(Stored records)
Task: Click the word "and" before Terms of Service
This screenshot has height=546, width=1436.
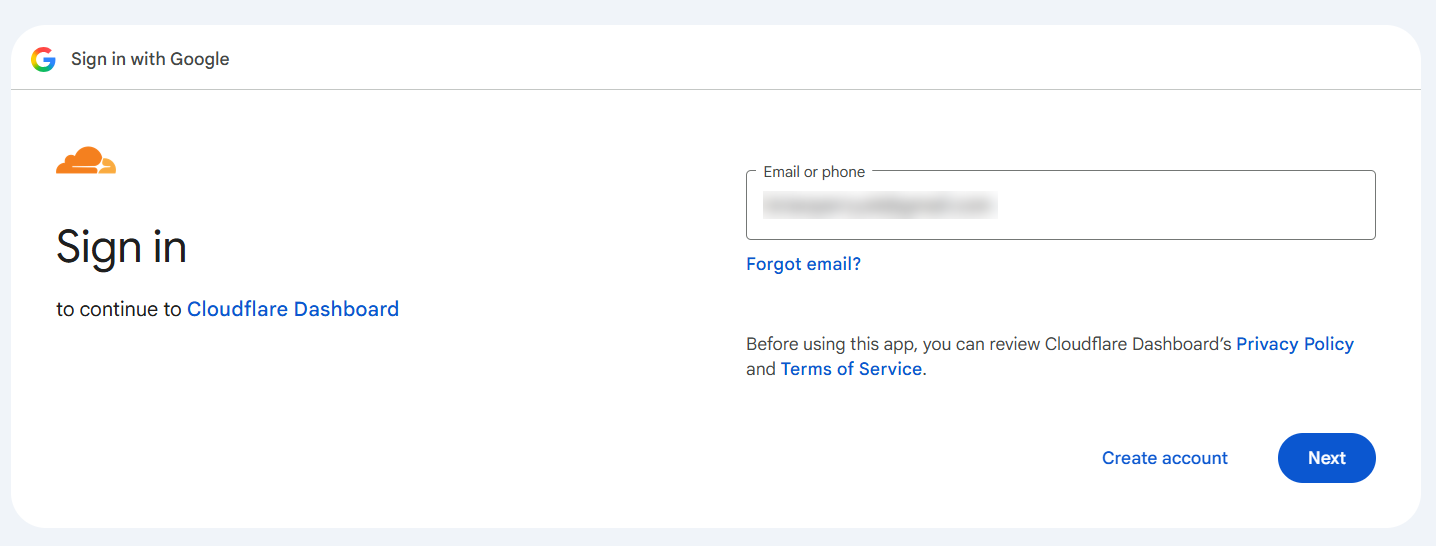Action: click(761, 369)
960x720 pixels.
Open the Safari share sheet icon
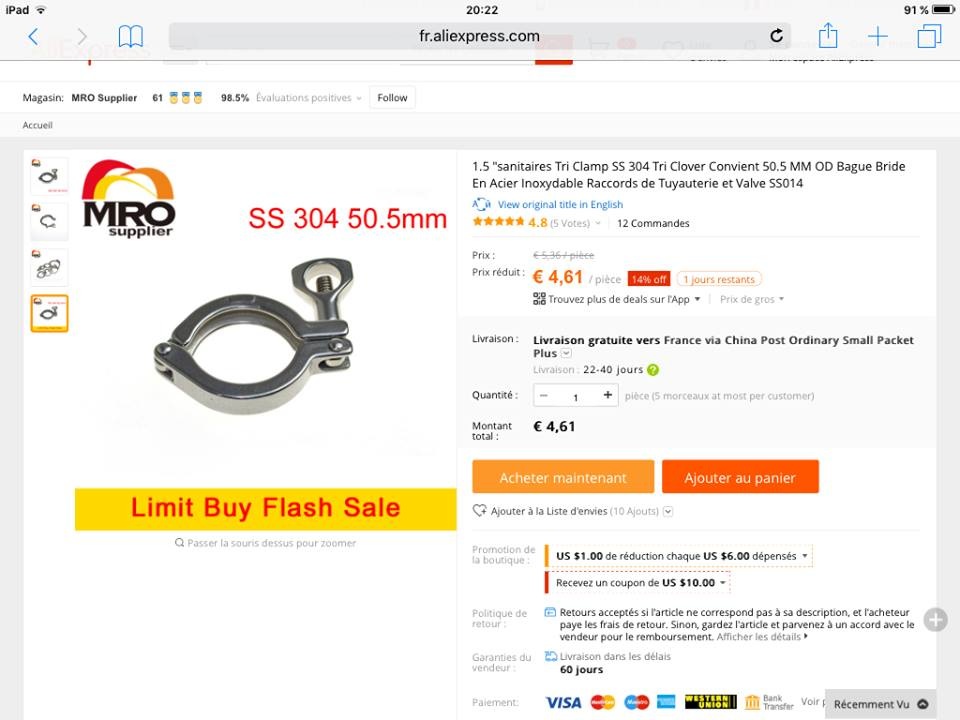(x=828, y=36)
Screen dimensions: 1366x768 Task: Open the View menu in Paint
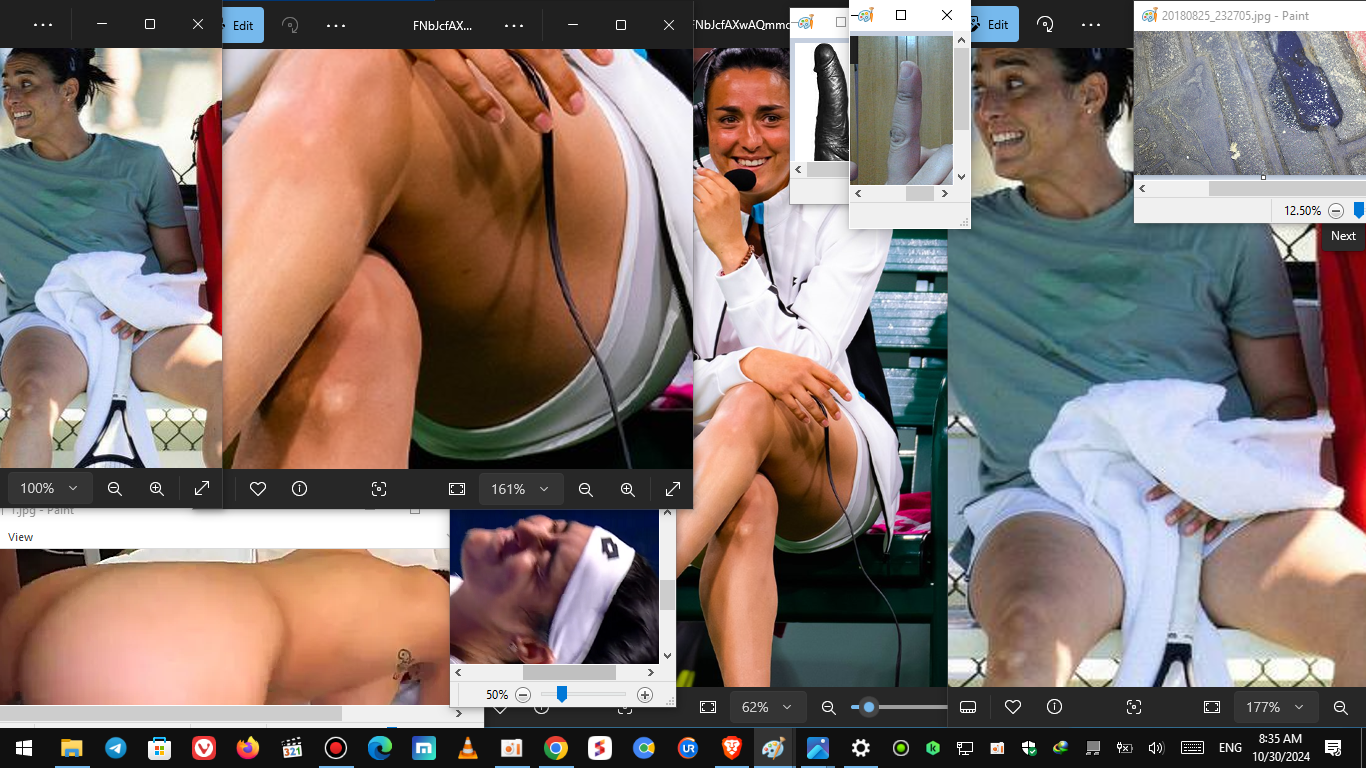21,537
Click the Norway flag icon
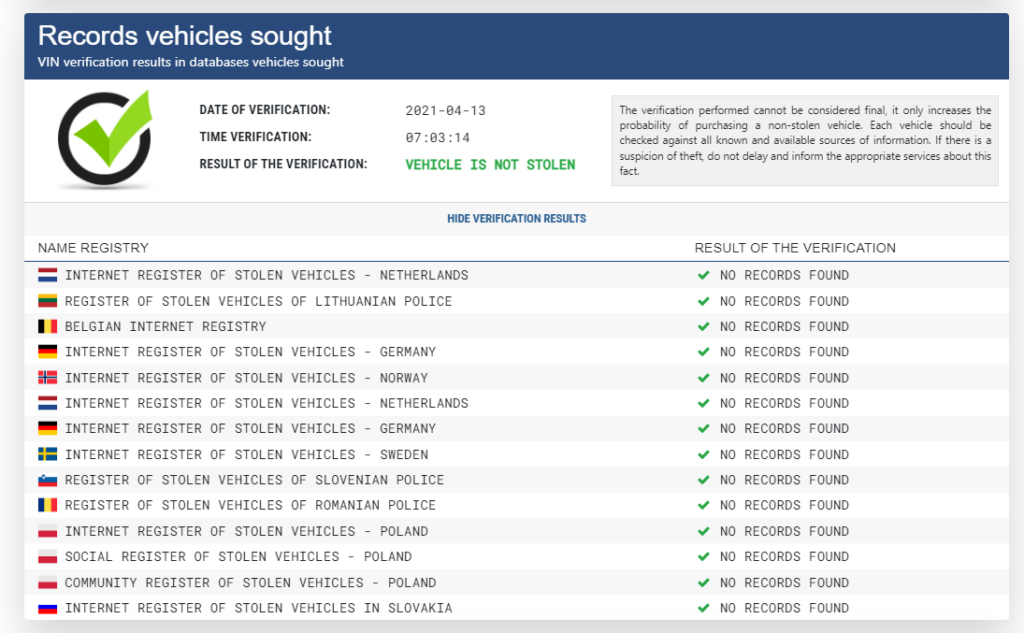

What to do:
Repeat each line above exactly. The pictures stay out.

Written reply:
Task: Click the word "and" before Terms of Service
This screenshot has height=546, width=1436.
Action: click(761, 369)
960x720 pixels.
Open the Safari share sheet icon
(x=828, y=36)
Screen dimensions: 1366x768 Task: Open the View menu in Paint
21,537
Click the Norway flag icon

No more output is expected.